▶ SUPPLIED ENTRIES
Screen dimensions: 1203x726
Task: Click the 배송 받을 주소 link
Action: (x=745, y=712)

* * *

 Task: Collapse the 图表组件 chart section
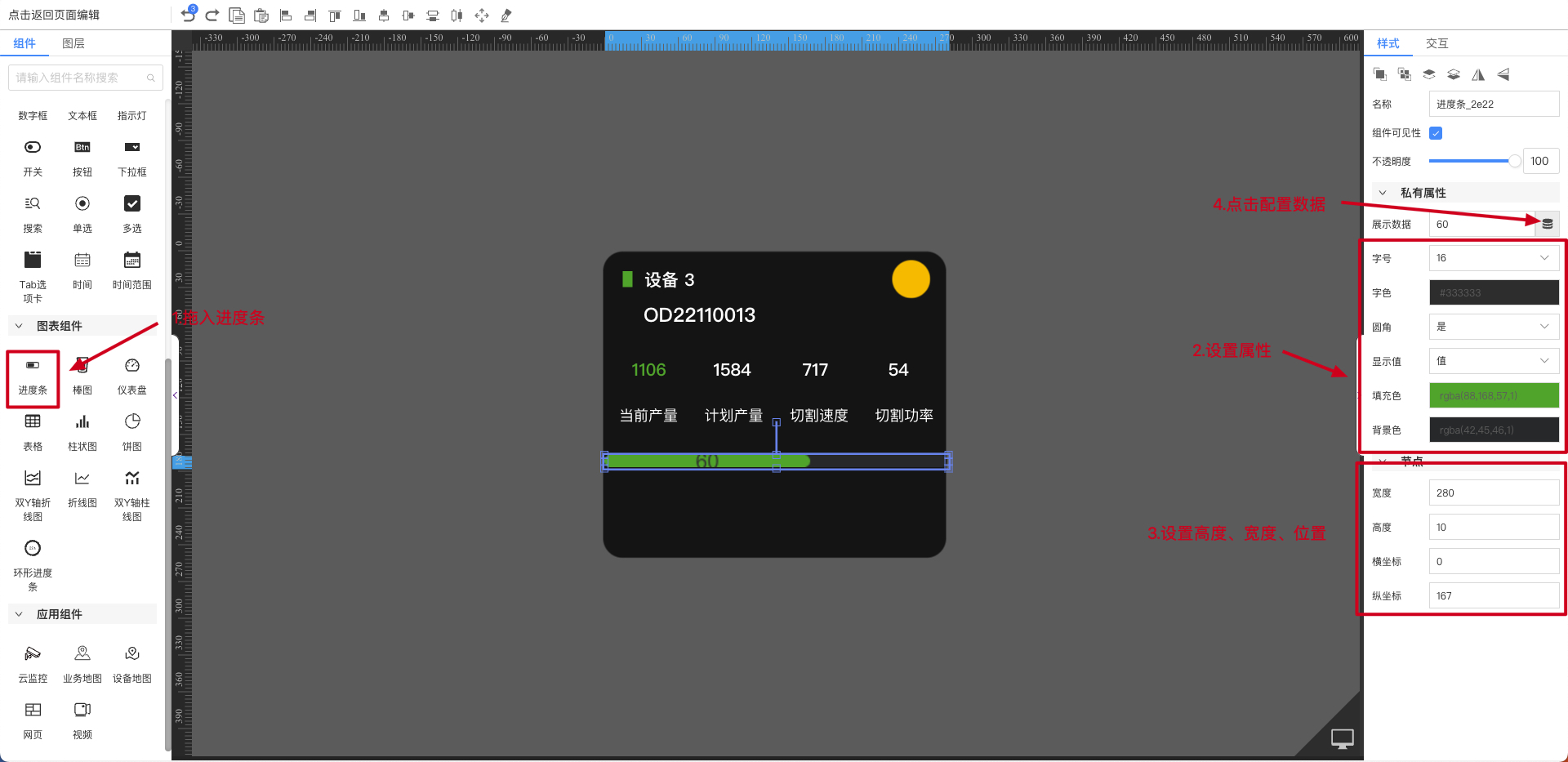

--

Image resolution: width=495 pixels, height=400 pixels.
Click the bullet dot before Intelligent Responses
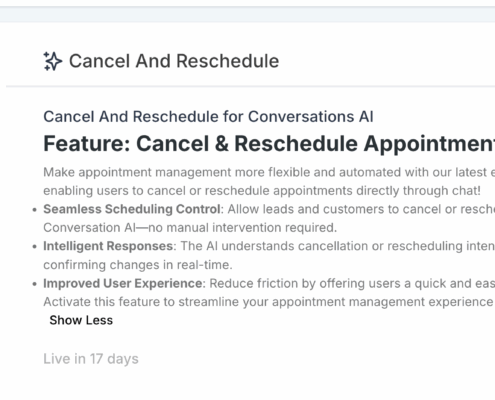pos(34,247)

▶ YOUR TASK
Copy the records from the line containing "Screen dimensions: 1203x726" through the line containing "Action: (x=745, y=712)", changing "link" to "button" and keeping everything else the same.

▶ SOLUTION
Screen dimensions: 1203x726
Task: Click the 배송 받을 주소 button
Action: (x=745, y=712)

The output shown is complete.